§ Task requirements:
Nothing but the images should be left out when the entries are restated word for word.

§ Data section:

--------------------------------------------------

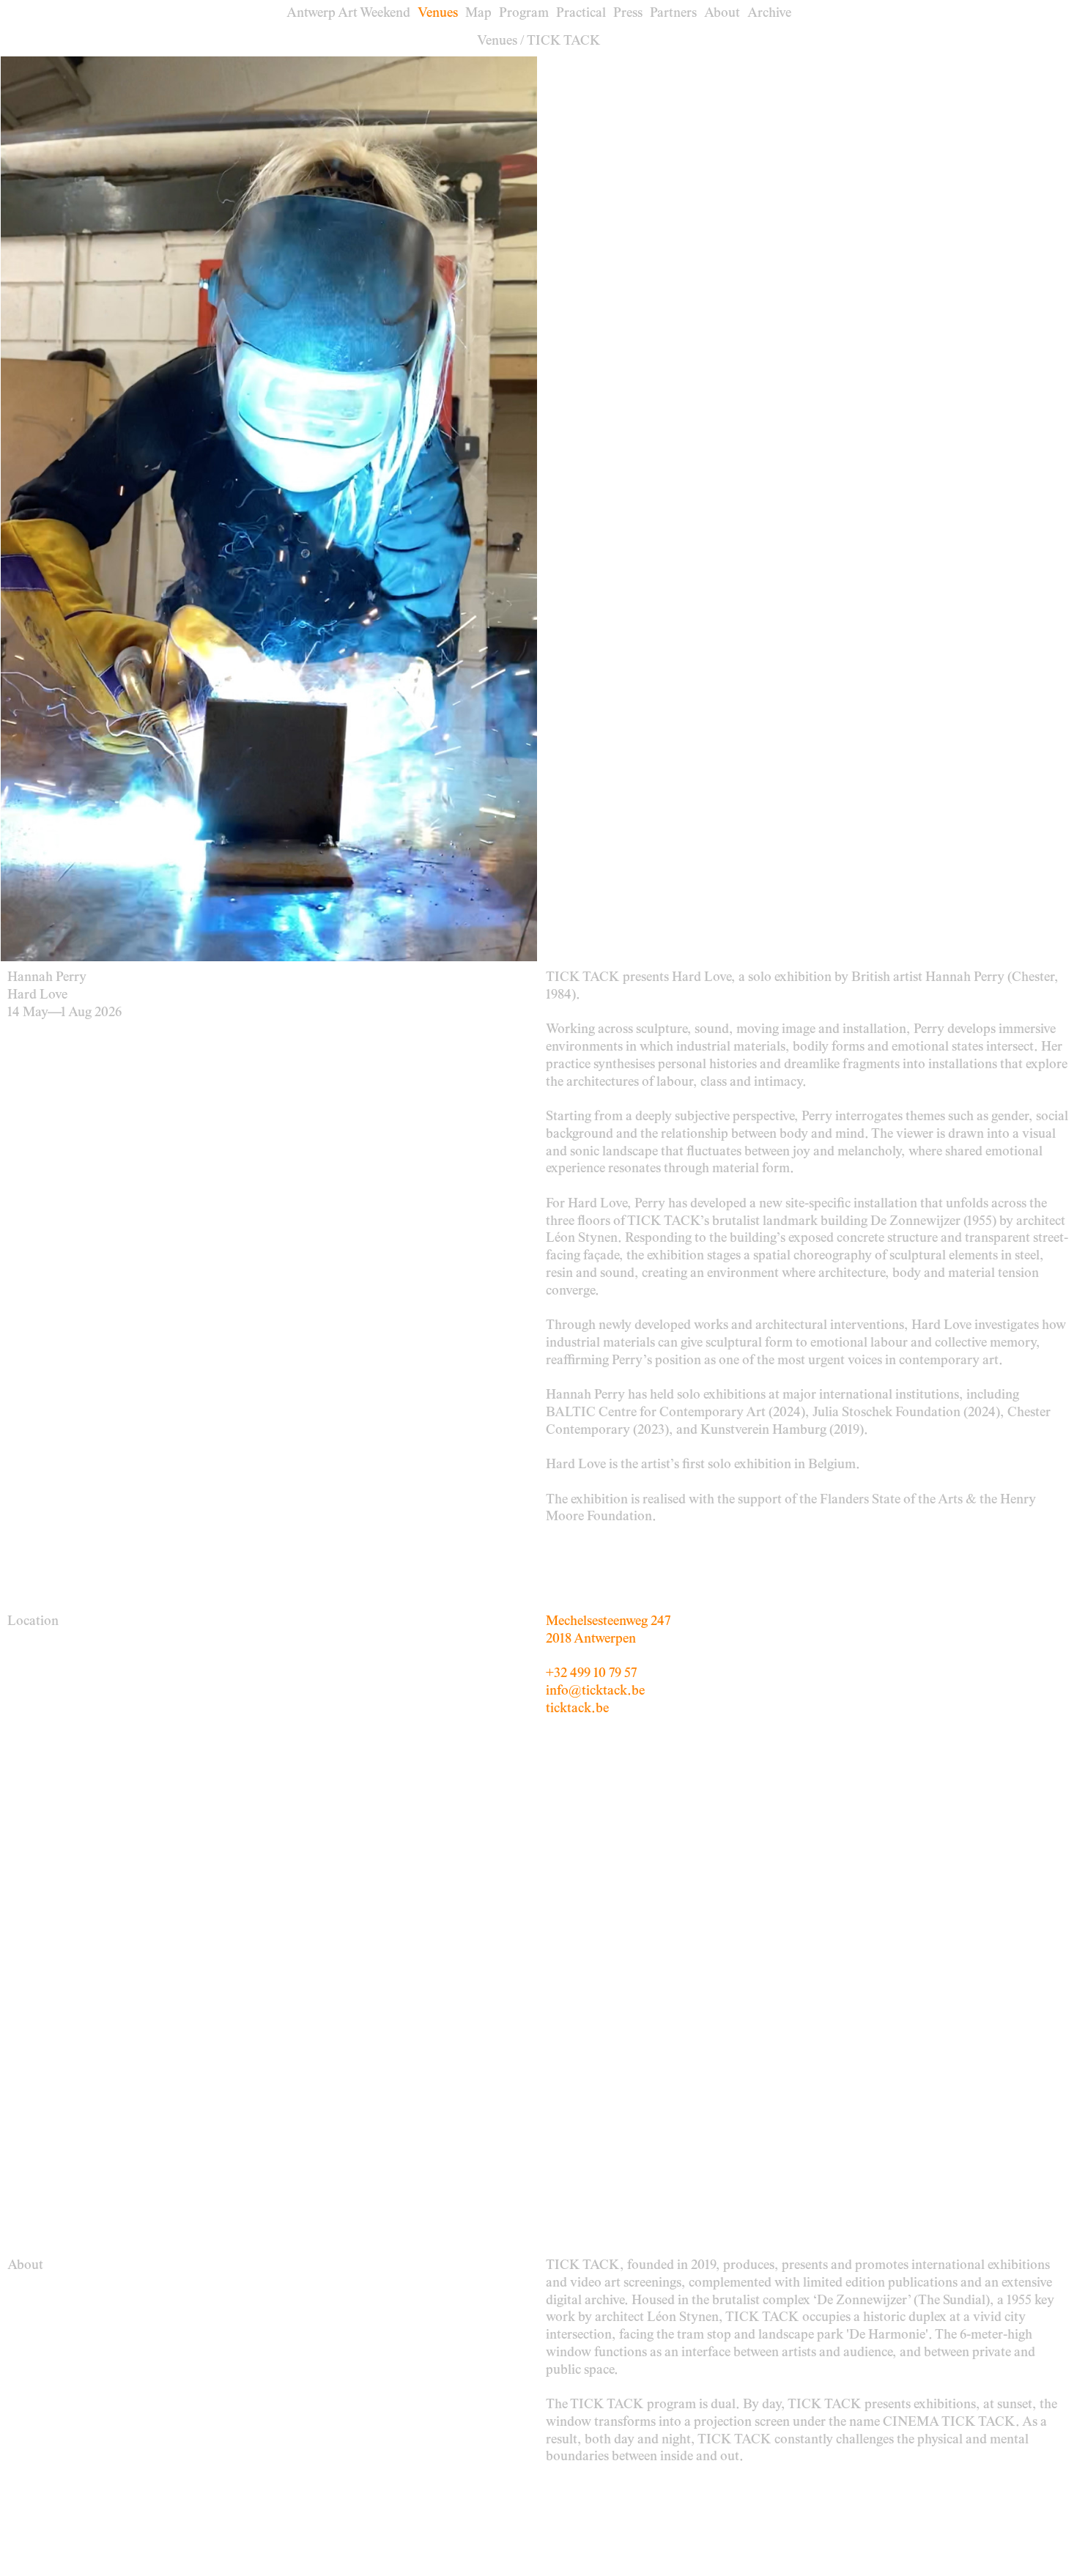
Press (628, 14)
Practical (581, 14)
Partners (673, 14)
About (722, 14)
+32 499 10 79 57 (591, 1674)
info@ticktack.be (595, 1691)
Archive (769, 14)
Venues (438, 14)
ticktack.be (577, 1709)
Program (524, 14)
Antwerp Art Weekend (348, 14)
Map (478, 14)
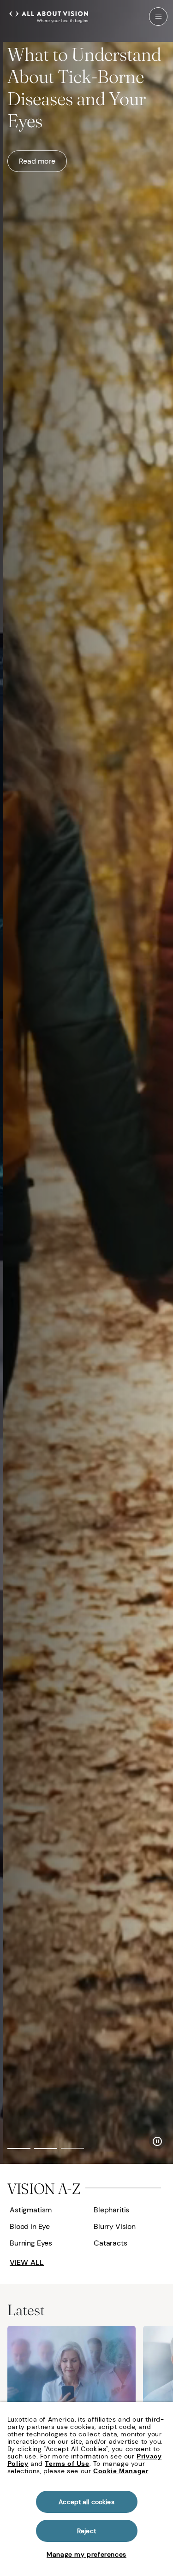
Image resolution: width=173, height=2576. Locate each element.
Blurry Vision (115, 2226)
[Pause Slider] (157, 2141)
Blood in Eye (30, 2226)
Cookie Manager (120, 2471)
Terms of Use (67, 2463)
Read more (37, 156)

--------------------------------------------------

§ Result:
Press (628, 14)
Practical (581, 14)
Partners (673, 14)
About (722, 14)
+32 499 10 79 57 (591, 1674)
info@ticktack.be (595, 1691)
Archive (769, 14)
Venues (438, 14)
ticktack.be (577, 1709)
Program (524, 14)
Antwerp Art Weekend (348, 14)
Map (478, 14)
Image resolution: width=173, height=2576. Locate each element.
Blurry Vision (115, 2226)
[Pause Slider] (157, 2141)
Blood in Eye (30, 2226)
Cookie Manager (120, 2471)
Terms of Use (67, 2463)
Read more (37, 156)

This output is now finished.